## Text provided

☆ ☆ ☆ ☆

3 minutes reading time
I was drinking tea at a stall yesterday, watching a man talk loudly into his phone about the 'system.' He was angry. He was right. And he was completely exposed. He didn't realize that his phone was a tracking device with a speaker attached, a mechanical snitch that records his location, his social graph, and his very soul for the benefit of some algorithm in a server farm.
People ask me for advice. Especially those who talk against the 'bad things'—the BJP, the RSS, the Ambanis, the Adanis. They want a magic tool. They want a button that makes them invisible.
There is no such button. There is only the clinical reduction of risk.
The main threats aren't dramatic hackers in hoodies. The threats are account linkage, phone number tracing, and the careless overlap of your many identities. You are a puppet with too many strings, and the state is very good at pulling all of them at once.
Separate your identities. Do not mix your activist self with your family self. Do not use the same email for your political rants and your Amazon orders. Avoid the same profile photos. Avoid the same writing signatures. Compartmentalization is more important than any encrypted app. If they can link your 'anonymous' voice to your Aadhaar card, the game is over.
Use Signal. Not because it's perfect, but because it doesn't keep your metadata in a convenient pile for the authorities to browse. But remember: if your device is seized, encryption is just a lock on a door they can kick down.
Keep your devices updated. Most compromises happen through the mundane: outdated browsers, malicious APKs, weak passwords. Security hygiene is boring, but so is being in a cell because you forgot to use two-factor authentication.

☆ ☆ ☆ ☆

## Data section
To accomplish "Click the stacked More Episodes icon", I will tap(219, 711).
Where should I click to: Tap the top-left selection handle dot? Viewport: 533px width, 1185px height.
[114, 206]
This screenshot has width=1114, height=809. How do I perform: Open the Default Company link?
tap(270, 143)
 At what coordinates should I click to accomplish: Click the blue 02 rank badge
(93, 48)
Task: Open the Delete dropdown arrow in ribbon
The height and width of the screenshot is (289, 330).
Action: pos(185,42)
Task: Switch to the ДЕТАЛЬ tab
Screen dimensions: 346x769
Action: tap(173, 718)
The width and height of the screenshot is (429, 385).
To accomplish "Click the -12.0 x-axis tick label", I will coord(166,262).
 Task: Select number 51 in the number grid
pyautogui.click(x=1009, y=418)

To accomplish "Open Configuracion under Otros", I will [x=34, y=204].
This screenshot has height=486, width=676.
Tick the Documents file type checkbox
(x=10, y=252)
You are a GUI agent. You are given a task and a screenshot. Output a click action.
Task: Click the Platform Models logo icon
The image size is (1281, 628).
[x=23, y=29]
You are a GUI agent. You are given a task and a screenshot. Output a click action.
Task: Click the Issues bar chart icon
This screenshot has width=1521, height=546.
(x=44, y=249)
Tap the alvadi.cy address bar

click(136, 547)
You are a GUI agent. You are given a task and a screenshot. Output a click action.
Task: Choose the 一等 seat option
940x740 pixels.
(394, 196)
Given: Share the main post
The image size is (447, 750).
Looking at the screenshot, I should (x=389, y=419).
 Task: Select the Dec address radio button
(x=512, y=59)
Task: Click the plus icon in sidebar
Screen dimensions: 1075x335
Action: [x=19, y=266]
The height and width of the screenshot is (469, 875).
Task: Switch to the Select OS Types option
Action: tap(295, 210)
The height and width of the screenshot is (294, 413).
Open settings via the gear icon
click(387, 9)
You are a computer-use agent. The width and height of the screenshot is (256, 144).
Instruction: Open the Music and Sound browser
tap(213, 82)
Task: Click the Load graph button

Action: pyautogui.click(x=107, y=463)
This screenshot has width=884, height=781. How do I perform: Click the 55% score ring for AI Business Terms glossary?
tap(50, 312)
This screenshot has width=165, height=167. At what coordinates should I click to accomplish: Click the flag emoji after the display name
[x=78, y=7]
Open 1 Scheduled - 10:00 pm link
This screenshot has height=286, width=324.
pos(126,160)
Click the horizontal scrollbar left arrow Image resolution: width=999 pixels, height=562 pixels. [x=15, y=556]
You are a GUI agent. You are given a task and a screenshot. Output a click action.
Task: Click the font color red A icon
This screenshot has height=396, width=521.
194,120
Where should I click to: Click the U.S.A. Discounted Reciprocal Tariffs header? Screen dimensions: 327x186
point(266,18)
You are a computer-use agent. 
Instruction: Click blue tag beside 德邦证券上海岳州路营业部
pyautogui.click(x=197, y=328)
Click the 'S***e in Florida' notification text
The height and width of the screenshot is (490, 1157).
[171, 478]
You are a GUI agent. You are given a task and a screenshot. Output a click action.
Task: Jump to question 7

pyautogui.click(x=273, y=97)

☆ ☆ ☆ ☆

## Instructions for the task
Answer these from the digital safety text:
(a) What was the writer doing while watching the man on his phone?
(b) Which messaging app does the text tell readers to use?
(c) What three everyday causes does it list for most compromises?

## Written reply
(a) Drinking tea at a stall.
(b) Signal.
(c) Outdated browsers, malicious APKs, and weak passwords.